Starting with Vaadin 14, we use npm instead of Bower. Why are we doing this? What does this mean for you? And what is the future of existing components in Vaadin that are using Bower?
The migration from Bower is a must, this is old news:
Why Bower or npm?
Both Bower and npm are dependency management tools. They both can manage front-end dependencies for web development. While we use Maven for back-end dependencies, we are interested in a tool to manage front-end Web Component dependencies instead of WebJars. npm is becoming the de facto modern tool to manage and install the standard Web Component, as well as ES6 modules.
Why did we use Bower?
Despite deprecated, Bower is still an excellent tool for web development in many scenarios. Historically speaking, it used to be an essential part of web application development. Some projects even used both Bower and npm at the same time.
In terms of Vaadin 10 - 14, and since we have used Polymer as a library to build our Web Components, we followed the practice used by Polymer 1 - 2, which is also Bower.
It has served us quite perfectly in delivering our first versions of the Vaadin framework with standard web components support, but time has also come to deprecate the use of Bower in the framework.
What benefits do we get with npm?
Modern Web Components are packaged and published as npm modules. There is no Bower support for Web Components created using modern libraries, such as lit. It is also a step forward to access a bigger set of libraries and Web Components for your app. And for Vaadin apps specifically, you no longer need to create a WebJar for your custom Web Component.
What is the future of current Bower components?
If you have developed or you are already using a web component that is served by Bower, the good news is, Vaadin 14 still comes with Bower support along with npm. It should help you to easily migrate from earlier versions of Vaadin to the latest LTS version 14. You can enjoy a faster migration along with new features using the most recent components available in the npm registry.
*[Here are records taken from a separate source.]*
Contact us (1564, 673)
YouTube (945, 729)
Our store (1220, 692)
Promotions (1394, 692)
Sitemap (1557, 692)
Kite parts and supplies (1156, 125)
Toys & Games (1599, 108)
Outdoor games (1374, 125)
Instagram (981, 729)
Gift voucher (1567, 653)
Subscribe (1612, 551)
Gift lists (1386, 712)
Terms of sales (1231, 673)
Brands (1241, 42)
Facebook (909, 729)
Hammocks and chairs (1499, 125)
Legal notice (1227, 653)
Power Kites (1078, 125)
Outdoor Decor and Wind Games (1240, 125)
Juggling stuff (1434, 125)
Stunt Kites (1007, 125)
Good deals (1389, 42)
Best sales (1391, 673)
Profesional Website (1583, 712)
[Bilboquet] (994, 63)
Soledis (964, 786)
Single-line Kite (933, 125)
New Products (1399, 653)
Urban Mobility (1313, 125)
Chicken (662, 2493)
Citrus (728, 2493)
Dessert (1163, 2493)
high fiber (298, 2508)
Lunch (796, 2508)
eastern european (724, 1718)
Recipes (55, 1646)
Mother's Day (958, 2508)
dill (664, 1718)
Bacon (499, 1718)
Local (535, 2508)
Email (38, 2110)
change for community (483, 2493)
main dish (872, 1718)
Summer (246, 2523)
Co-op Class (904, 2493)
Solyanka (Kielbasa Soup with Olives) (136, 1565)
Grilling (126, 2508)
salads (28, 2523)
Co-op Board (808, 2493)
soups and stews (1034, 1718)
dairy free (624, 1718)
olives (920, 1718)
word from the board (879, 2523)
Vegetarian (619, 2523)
However, starting with Vaadin 15, we are going to support npm only. This should not affect you in the long term, with an LTS version like Vaadin 14. It's important to be prepared to remove all Bower dependencies while getting ready for the next major LTS release in 2 years from now.
All your existing Web Components and legacy libraries hosted by Bower are going to work in Vaadin 14.
With npm support, you get an even bigger range of modern Web Components and libraries to use in your app.
Moving forward, it's advised to create and use npm packages only, so you would not be dependant on Bower in the long term.